I’m right/you’re wrong
Welcome/spring’s here
hello/goodbye
get lost/no way
Beatles/Elvis
gray duck/no, goose

april 27/RUN

4.1 miles
river road, north/seabury, south/river road, south/edmund, south
53 degrees
Deaths from COVID-19: 286 (MN)/ 55,118 (US)

What a morning! Rained early, then Sun! Birds! A slight breeze! Trees barely budding, glowing a yellowy green!

In the name of the Trees—
And the Woodpecker—
And the Breeze—Amen!
(variation on Emily Dickinson)

It’s easier to bury deep the panic and thoughts about getting very sick or someone I love getting very sick when the weather is like this and the trails aren’t too crowded and it’s not too hot or too cold and there aren’t swarming gnats yet.
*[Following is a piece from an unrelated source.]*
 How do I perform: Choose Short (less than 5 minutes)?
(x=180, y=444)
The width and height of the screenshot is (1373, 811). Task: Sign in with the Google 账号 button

My run felt good this morning. I remember looking down at the river, but I don’t remember what I saw—wait, how could I forget? It was gorgeous! Not sparkling or shining, but a mirror reflecting the fluffy clouds. I imagined that the water was another world, doubled and reversed, like in May Swenson’s great poem, “Water Picture“: “In the pond in the park/ all things are doubled:/ Long buildings hang and/ wriggle gently. Chimneys/ are bent legs bouncing/ on clouds below.” Love how “In the pond in the park” bounces on my tongue. I kept glancing over at the water and admiring its smooth beauty and how it looked like a mirror. I started thinking about the Greek myth (which I couldn’t really remember) about the hunter who looked at his reflection. I looked it up just now–of course it was Narcissus. Here’s an interesting article I found that discusses him and the idea of mirrors in water–it even has a picture of Salvadore Dali looking into the water.

At some point during my run, a biker biked by, their radio blasting “Everybody Talks.” (Had to look it up, it’s by Neon Trees.) I haven’t heard this song in a few years; it was on one of my running playlists for a while. Mostly I listened to it while I ran around the track at the YWCA. Just looked and couldn’t find any mention of it in this log.
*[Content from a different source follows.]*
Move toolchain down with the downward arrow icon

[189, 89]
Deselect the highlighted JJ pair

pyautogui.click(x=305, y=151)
Reciting While Running: Dear One, Absent This Long While

Started reciting my poem for the week, Lisa Olstein’s Dear One Absent This Long While. Not too difficult to memorize, fun to say. I don’t remember much about the rhythms with my feet, but I do remember thinking more about the words. As I recited the line, “so even if spring continues to disappoint” I wondered, is it “spring” or “the spring”? I couldn’t remember and I tried to think about which fit better and whether or not a “the” was necessary. Also paused at the line, “She had the quiet ribs/ of a salamander crossing the old pony post road.” At first, I kept saying “has” but then I realized it made more sense to say “had.” Also, why is there a “the” in front of pony post road here, but not a “the” in front of spring? I find it helpful to think more about the choices poets make with their words. It’s fascinating and I think it can help me make a better poet who uses better words and words better–which is always my goal in writing.

I decided it would be fun to record myself reciting the poem right after finishing my run and then listening to it while looking at the poem–which words did I screw up, leave out, add? This experiment was fun, although I am still way too self-conscious speaking into my phone. I want to stop caring if people see me doing it and what they think about it. Here’s the recording:

Dear One Absent This Long While, recorded 4/27

I’d like to try recording myself saying it again tomorrow after my run. Maybe by the end of the week I won’t feel weird doing it.

In addition to reciting this new poem, I also revisited Emily Dickinson’s “It’s all I have to bring today” and the second line. I tried running with the different rhythms that I figured out in yesterday’s log. “This, and my heart beside” I was struck by how the different rhythms also changed the emphasis. In the original, Dickinson is emphasizing, “This.” Some of my rhythms, like the triplet for “this and my”, put the emphasis on heart. It’s cool how much of a difference changing the rhythm can make on the meaning–not a deep insight, but it’s fun to find ways to actually understand poetry, especially those parts of it that seem so hard for me to get.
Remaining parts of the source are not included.